O mundo vai acabar, e certamente saberemos qual era o seu verdadeiro sentido. Se
valeu a pena que uns trabalhassem tanto e outros tão pouco. Por que fomos tão
sinceros ou tão hipócritas, tão falsos e tão leais. Por que pensamos tanto em
nós mesmos ou só nos outros. Por que fizemos voto de pobreza ou assaltamos os
cofres públicos - além dos particulares. Por que mentimos tanto, com palavras
tão judiciosas. Tudo isso saberemos e muito mais do que cabe enumerar numa
crônica.
Se o fim do mundo for mesmo em fevereiro, convém pensarmos desde já se
utilizamos este dom de viver da maneira mais digna.
Em muitos pontos da terra há pessoas, neste momento, pedindo a Deus - dono de
todos os mundos - que trate com benignidade as criaturas que se preparam para
encerrar a sua carreira mortal. Há mesmo alguns místicos - segundo leio - que,
na Índia, lançam flores ao fogo, num rito de adoração.
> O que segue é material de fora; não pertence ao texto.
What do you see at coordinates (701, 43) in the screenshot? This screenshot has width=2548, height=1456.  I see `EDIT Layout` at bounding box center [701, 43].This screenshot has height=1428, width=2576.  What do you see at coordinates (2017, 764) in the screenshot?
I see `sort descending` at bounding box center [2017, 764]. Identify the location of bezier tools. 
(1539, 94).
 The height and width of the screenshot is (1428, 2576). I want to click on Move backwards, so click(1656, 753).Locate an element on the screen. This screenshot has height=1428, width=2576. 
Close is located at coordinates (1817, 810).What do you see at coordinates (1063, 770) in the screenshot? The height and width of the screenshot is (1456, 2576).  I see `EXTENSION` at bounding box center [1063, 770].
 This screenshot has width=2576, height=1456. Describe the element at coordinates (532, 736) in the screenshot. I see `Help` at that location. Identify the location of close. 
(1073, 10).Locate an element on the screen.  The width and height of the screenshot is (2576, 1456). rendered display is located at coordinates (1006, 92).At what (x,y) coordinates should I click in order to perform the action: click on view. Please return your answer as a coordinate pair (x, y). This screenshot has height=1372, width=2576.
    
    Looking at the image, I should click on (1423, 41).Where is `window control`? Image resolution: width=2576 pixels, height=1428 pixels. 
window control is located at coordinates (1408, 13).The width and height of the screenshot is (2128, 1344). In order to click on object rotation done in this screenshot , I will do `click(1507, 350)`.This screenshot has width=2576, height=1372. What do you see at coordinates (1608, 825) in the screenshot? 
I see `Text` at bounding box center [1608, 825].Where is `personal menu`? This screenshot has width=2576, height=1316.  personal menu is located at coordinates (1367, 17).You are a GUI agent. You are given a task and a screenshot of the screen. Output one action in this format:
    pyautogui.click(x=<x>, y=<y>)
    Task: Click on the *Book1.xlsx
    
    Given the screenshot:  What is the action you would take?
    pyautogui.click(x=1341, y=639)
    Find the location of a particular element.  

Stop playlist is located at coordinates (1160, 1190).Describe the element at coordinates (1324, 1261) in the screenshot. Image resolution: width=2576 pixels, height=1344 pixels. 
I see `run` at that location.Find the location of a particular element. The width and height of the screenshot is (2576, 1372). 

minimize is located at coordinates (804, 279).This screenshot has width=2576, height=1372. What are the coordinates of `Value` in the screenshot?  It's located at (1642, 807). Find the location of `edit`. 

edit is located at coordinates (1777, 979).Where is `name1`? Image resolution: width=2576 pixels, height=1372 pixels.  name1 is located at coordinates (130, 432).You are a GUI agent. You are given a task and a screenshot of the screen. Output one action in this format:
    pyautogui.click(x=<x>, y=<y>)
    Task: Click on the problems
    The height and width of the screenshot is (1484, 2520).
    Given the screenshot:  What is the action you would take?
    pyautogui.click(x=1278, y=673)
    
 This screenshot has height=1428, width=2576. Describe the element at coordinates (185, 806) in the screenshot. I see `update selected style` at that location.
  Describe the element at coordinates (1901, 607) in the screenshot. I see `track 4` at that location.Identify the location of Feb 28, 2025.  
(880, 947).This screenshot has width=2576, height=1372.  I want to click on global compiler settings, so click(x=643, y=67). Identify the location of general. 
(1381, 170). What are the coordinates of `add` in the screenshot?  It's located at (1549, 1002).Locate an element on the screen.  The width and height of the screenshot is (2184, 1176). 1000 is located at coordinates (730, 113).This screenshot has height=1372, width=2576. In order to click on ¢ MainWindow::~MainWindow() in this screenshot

Enquanto isso, os planetas assumem os lugares que lhes competem, na ordem do
universo, neste universo de enigmas a que estamos ligados e no qual por vezes
nos arrogamos posições que não temos - insignificantes que somos, na tremenda
grandiosidade total.
Ainda há uns dias a reflexão e o arrependimento: por que não os utilizaremos? Se
o fim do mundo não for em fevereiro, todos teremos fim, em qualquer mês..."
Texto extraído do livro "Quatro Vozes", Distribuidora Record de Serviços de
Imprensa - Rio de Janeiro, 1998, pág. 73.